TRY IT:
Every entry below should be restated word for word, except for its images.
——
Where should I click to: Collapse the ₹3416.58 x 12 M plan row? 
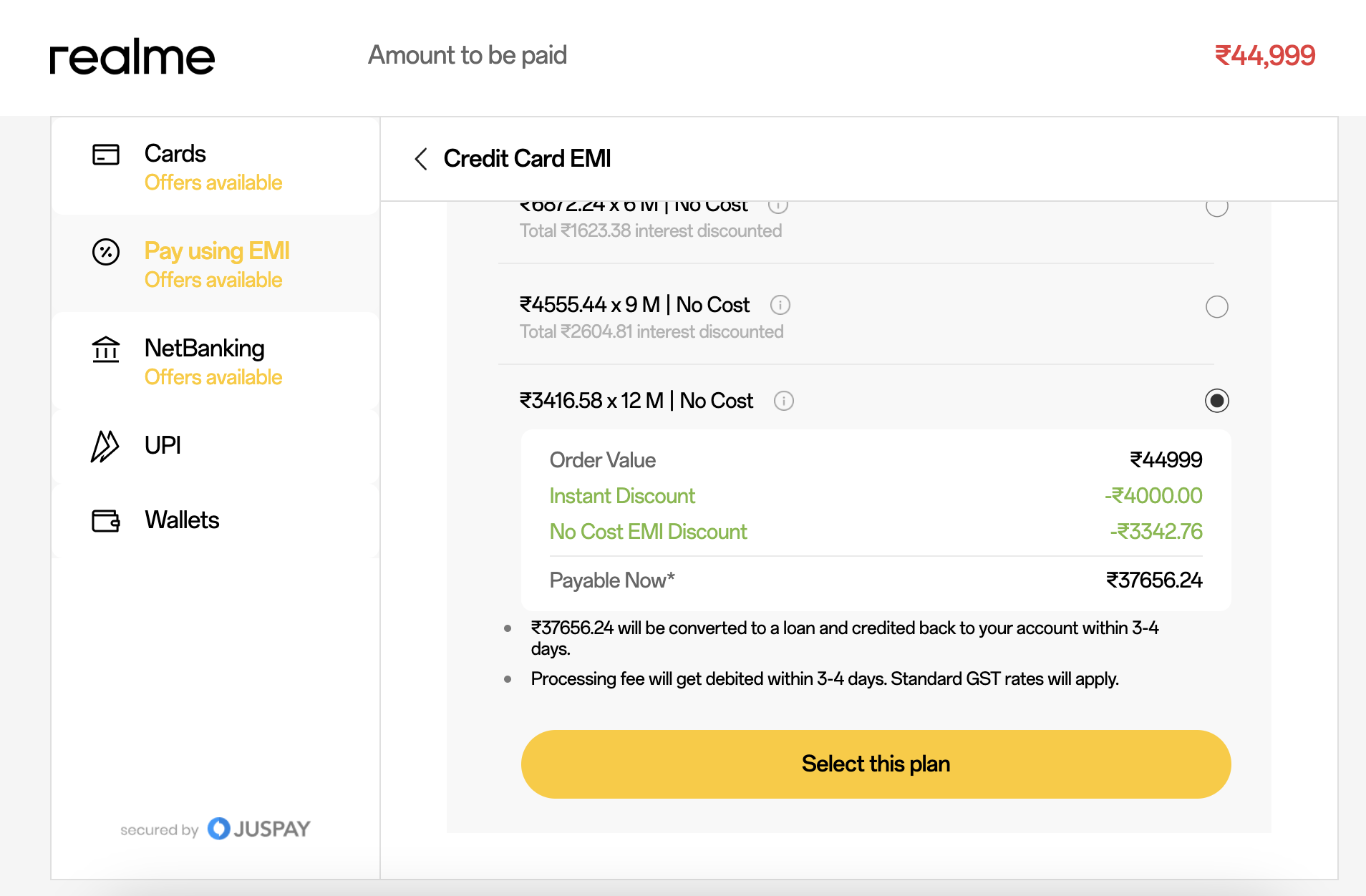[636, 401]
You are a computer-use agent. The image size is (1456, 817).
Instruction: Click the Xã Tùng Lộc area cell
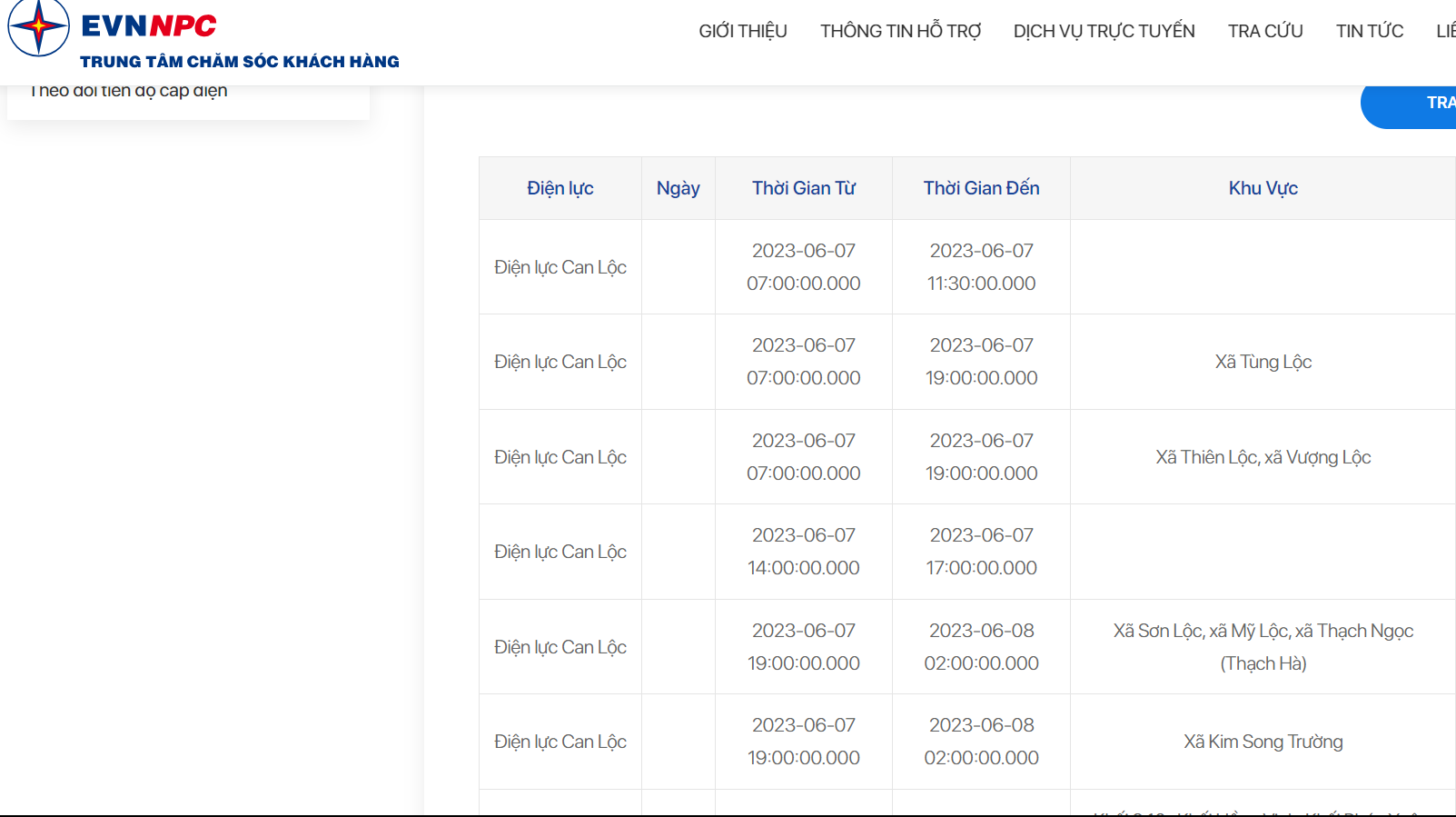[x=1263, y=362]
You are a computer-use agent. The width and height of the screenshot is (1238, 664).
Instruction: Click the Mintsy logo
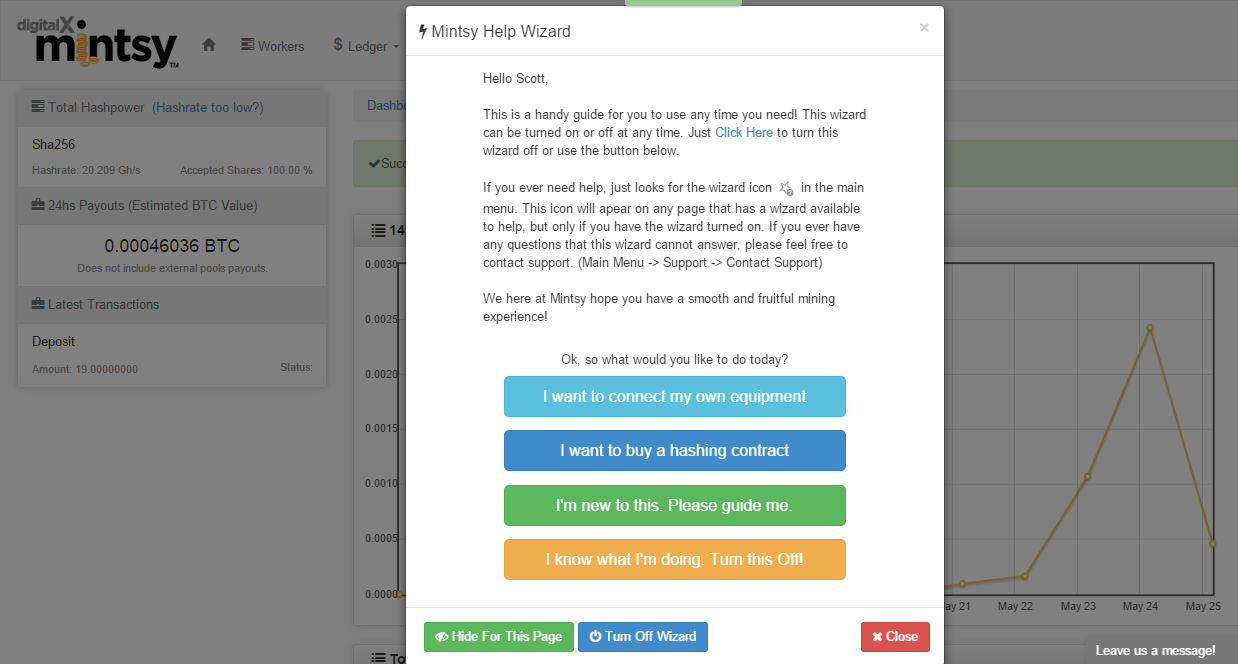click(x=98, y=44)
——
ANSWER BELOW:
Where should I click to: Collapse the ₹3416.58 x 12 M plan row? 
[636, 401]
You are a computer-use agent. The image size is (1456, 817).
Instruction: Click the Xã Tùng Lộc area cell
[x=1263, y=362]
You are a computer-use agent. The width and height of the screenshot is (1238, 664).
Instruction: Click the Mintsy logo
click(x=98, y=44)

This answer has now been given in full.